Wednesday, October 28, 2009

Turns out Peyton Manning's pre-snap "audibles" are just random, nonsensical signals

From the Wait 'til this Year Humor Vault

INDIANAPOLIS--Reporters confirmed on Friday that the last-second audibles for which Colts quarterback Peyton Manning has become famous are completely made up and pointless. Manning is known for approaching the line of scrimmage before a play and yelling out directions while simultaneously signaling to his offense.

"Jibberish," said wide receiver Reggie Wayne. "I try not to pay any attention to it, but he gets a kick out of it."

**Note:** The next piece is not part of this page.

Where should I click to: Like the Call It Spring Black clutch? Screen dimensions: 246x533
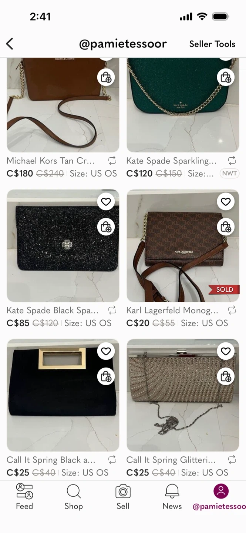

"It gets a little annoying," said offensive tackle Ryan Diem. "'Three! Six! Toyota! Coyote! Macademia!' He says 'macademia' almost every play. He just loves that word for some reason. It gets old, but I suppose it works for him."

Colts head coach Jim Caldwell was asked if he has considered putting the kibosh on Manning's gesticulations.

"Look at him out there, flailing away and yelling like a crazy person. I'd probably be risking my life if I told him to stop. He's not ... he's not right, man."

Added Manning's wife, "He does the same crap at home. If we're going to make lasagna but he realizes we're out of cheese, he'll stand at the refrigerator touching his hand to his knee, crossing his arms, yelling out random words. I just wait 'til he's done and then ask what the hell he's talking about."